“Organic,” “fair-trade,” “cage free” – what do these terms really mean? For consumers, these terms indicate that the food is healthy, high-quality, and should be purchased. For scientists, they’re misleading and more damaging in the stigma they create, not the content of the food.
The University of Delaware recently led a study published in the Applied Economics Perspectives and Policy journal, analyzing how food labels are positively and negatively influencing consumer behavior. They’re particularly concerned for people who may misunderstand which food items are safe.
“[It] has me worried about the poor and those who are food-insecure,” said Kent Messer, the study’s lead author and the director of the Center for Experimental and Applied Economics in the College of Agriculture and Natural Resources at University of Delaware. “Because now you’re trying to make everything a high-end food choice and, frankly, we just want to have healthy food choices. We don’t need to have extra labels that scare away people.”

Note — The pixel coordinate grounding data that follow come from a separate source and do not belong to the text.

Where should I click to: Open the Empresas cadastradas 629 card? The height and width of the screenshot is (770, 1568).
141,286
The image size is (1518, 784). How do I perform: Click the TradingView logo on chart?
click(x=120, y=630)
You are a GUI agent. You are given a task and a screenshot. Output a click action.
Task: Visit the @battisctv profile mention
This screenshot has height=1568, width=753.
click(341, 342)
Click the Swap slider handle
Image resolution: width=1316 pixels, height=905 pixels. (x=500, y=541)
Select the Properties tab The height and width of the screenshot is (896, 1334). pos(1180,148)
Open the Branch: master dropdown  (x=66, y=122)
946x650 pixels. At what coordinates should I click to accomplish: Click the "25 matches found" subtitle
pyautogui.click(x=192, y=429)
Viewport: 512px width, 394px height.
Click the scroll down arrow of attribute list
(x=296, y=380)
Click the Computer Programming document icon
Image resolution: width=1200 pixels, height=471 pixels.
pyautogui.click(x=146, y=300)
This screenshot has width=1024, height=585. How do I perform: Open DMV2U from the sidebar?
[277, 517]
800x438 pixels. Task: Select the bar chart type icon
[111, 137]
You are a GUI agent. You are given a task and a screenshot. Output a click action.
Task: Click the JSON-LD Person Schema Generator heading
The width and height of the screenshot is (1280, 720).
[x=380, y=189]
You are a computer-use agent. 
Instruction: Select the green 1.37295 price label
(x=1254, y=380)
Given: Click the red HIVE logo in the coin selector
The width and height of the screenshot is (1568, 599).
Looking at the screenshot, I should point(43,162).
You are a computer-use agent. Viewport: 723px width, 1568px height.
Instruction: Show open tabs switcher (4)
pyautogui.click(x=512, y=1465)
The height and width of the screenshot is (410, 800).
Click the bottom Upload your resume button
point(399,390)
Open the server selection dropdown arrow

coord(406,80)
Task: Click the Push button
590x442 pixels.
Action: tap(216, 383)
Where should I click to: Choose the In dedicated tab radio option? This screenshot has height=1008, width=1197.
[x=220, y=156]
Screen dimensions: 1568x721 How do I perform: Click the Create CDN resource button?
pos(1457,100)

The problem is that the labels focus on the production of the food but ignore important outcomes of the process such as taste or healthiness. When consumers are at the grocery store and are presented with an overwhelming amount of options and not much time to decide, they tend to be attracted to a brand or a term they’re comfortable with. Labeling foods gives consumers an insight into the market and a way to better understand where their food came from, but doesn’t necessarily mean it’s better or worse.